Dalam kehidupan sehari-hari, pasti kita berinteraksi dengan manusia serta bermuamalah dengan mereka, karena kita adalah makhluk sosial yang telah dituntut untuk bermuamalah dengan mereka, sehingga tidak luput pada diri kita dari ketidaksengajaan, kekeliruan serta kesalahan-kesalahan yang kita perbuat, baik diperbuat secara sadar maupun tidak sadar, oleh karena itu, Nabi shalallahu ‘alaihi wasallam bersabda,
“كُلُّ بَنِي آدَمَ خَطَّاءٌ، وَخَيْرُ الْخَطَّائِينَ التَّوَّابُونَ” (سنن ابن ماجه برقم: 4251)
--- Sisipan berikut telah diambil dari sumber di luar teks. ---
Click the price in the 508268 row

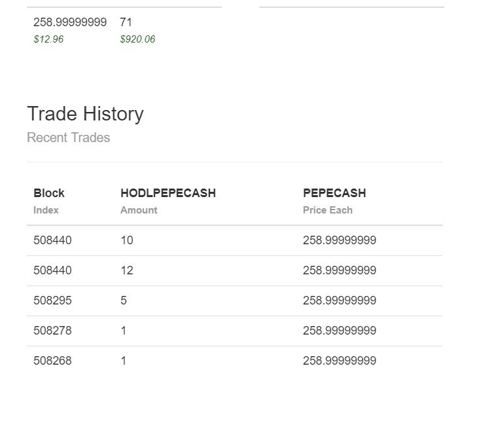340,361
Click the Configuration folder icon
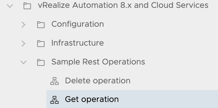Screen dimensions: 218x108 (41, 25)
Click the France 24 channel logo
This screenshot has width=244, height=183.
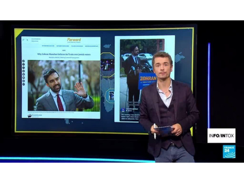tap(229, 152)
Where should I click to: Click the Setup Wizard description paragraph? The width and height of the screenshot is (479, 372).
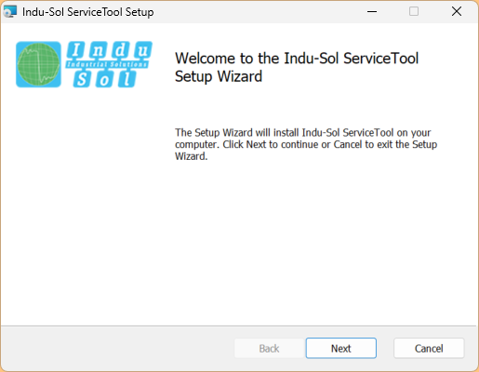[x=306, y=144]
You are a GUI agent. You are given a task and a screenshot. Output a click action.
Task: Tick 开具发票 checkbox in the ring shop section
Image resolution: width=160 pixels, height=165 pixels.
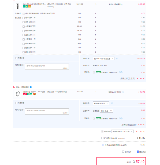coord(16,103)
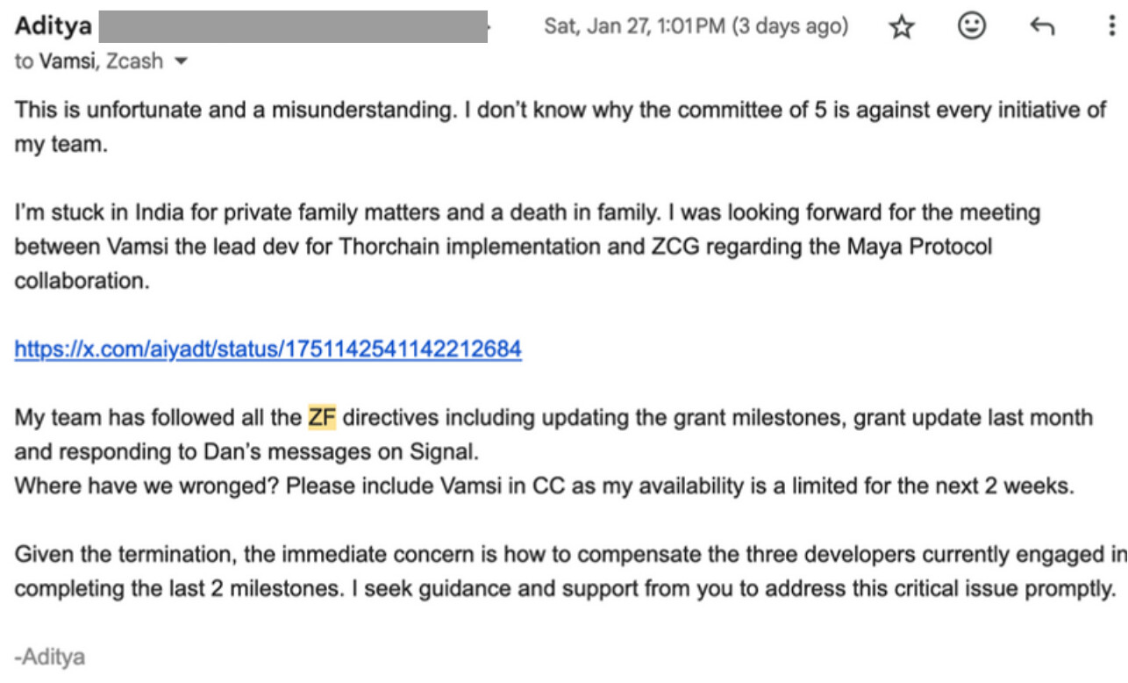Click the 'to Vamsi, Zcash' recipients line
The width and height of the screenshot is (1128, 683).
tap(89, 61)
“Setiap anak Adam pasti sering berbuat salah, dan sebaik-baik orang yang bersalah adalah mereka yang banyak bertaubat.” (HR. Ibnu Majah, no. 4251)
Karena terkadang orang yang berbuat kesalahan tidak sadar akan kesalahannya, sehingga terjadilah konsep “saling nasihat-menasihati”, bahkan sekelas para ulama pun terkadang ‘keliru’, Al Imam Asy Syafi’i rahimahullah mengatakan
“إذا صح الحديث، فاضربوا بمذهبي عرض الحائط”.(كفاية النبيه في شرح التنبيه: 4\264) لابن الرفعة
“Apabila hadis itu sahih, maka lemparkanlah pendapatku ke dinding.” (kifayatun Nabiih fi syarhit Tanbiihi: juz:4 halama:264 karya Ibnu Rof’ah)
Begitulah roda kehidupan manusia, sehingga dengarkanlah bila ada yang menyampaikan nasihat kepadamu, karena tugas seorang muslim hanya amar ma’ruf nahi munkar, bila engkau tidak terima nasihatnya, maka itu urusanmu dengan Allah ta’ala. Bukankah jikalau engkau bercermin lalu melihat ada kotoran di matamu, telingamu atau di kepalamu, toh engkau akan menyingkirkannya? Bahkan engkau merasa berterima kasih kepada cermin tersebut? Atau justru engkau akan marah hingga memecahkan cermin tersebut?! Apa kesalahan yang diperbuat cermin? Toh, dia hanya memperlihatkan keadaan yang sebenarnya terjadi?! lalu mengapa engkau marah, benci, bahkan dendam kepada orang yang menasihatimu?! Ataukah engkau beranggapan dirimu yang paling suci?! padahal Allah ta’ala telah befirman
فَلَا تُزَكُّوٓاْ أَنفُسَكُمۡۖ هُوَ أَعۡلَمُ بِمَنِ ٱتَّقَىٰٓ
“Maka janganlah kalian menganggap dirimu suci. Dia (Allah) lebih mengetahui siapa yang bertakwa.” (QS. An-Najm: 32).
Diantara bentuk nasihat pula ialah mengamalkan nasihat tersebut, tidak hanya sekedar kagum sesaat, lalu lupa untuk selamanya.